Part 1: Mark Driscoll
Part 2: John Burke
Part 3: Dan Kimball
Part 4: Doug Pagitt
Doug Pagitt: Embodied Theology
Doug’s chapter was probably one of the strongest in the book I thought. I loved reading Driscoll’s critique of Doug’s chapter: “I find Doug’s chapter the most difficult to respond to…we were assigned to articulate our views on the Trinity, the atonement, and Scripture, and having read Doug’s chapter, I remain uncertain of his position on these issues” (144). Perhaps that’s because Doug is not out to create answers, or to give a cohesive, biblicist response to these theological issues…
Doug has some great quotes in this chapter. Here are some of my favorites:
“Because theology is connected to real life, answering particular questions, concerns and opportunities of the day, it will be ever-changing. If it is not so, then it may well not be theology – it may be dogma, history, or a collection of random facts, but not theology. Theology is the living understanding of the story of God in play with the story of our lives” (121).
“I think it is worth saying again that theology is not the same as the story of God. Far too often, in my opinion, this becomes an issue, and when one disagrees with our theology, we can too easily assume they have abandoned Scripture or the story of God. Theology is explanatory – answering certain questions or addressing certain issues. But it must never be confused with the life of God or the story of God” (123).
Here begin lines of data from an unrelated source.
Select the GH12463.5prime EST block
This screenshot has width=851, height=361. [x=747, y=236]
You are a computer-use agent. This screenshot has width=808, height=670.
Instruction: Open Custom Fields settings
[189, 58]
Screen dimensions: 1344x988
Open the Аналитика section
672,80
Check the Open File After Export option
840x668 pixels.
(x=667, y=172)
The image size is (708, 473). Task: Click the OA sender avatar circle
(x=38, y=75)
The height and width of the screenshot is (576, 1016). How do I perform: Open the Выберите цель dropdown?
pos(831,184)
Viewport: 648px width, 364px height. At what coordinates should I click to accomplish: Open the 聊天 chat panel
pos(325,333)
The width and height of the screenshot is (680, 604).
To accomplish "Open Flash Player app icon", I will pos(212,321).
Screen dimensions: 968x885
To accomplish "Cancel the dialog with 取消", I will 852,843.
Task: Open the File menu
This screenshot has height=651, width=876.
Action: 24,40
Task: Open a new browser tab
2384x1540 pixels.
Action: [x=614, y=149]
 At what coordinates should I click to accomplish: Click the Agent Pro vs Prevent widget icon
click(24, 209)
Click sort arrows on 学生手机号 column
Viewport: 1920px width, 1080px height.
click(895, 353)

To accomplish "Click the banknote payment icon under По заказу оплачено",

These two quotes play into his definitions of theology later in the chapter as being temporary, evolving, participatory, calling for an integrated holism and one that pursues the rhythm of God. Pagitt is also in agreement with Kimball as to the role of the community to be actively involved with theology. If you’ve heard Doug speak recently, you’ve certainly heard him use the phrase, “cauldrons of theological imagination.” That’s his new shtick. And it’s a good one. Here is a paragraph from his chapter:
“We are called to be communities that are cauldrons of theological imagination, not ‘authorized re-staters’ of past ideas. What we have in our communities are not simply people who need to have the gospel applied to their lives, but people who need to know their situation and what the Good News of God means for them. So our job as leaders of communities is not simply to apply the well-founded answers of previous generations’ questions or assumptions to the lives of our people, but rather to guide, extract, and join with the hopes and aspirations deeply embedded by God in the lives of our people” (127).
This is important especially for those of us who are involved in mainline denominations. We are called to be imaginative, theologically, I think. Is it enough to simply tell people what Calvin, Luther or Wesley came up with, theologically? Sure there may have been some similar issues in their day as we currently experience, but we live in vastly different worlds, and we may have questions that they never even would have thought of. I’m with Doug – it’s not enough to simply re-state what we learn in our Systematic Theology courses in seminary, nor is it enough to simply teach people what we find in our Book of Confessions – but we need to be encouraging and calling people to their own theological imaginings. Does that mean that it’s a theological free-for-all? Perhaps. Or maybe not. But does it matter? Does it matter if our congregations are theological-free-for-alls if they are seeking out the rhythm of God and ways in which the story of God and their individual and communal stories interact?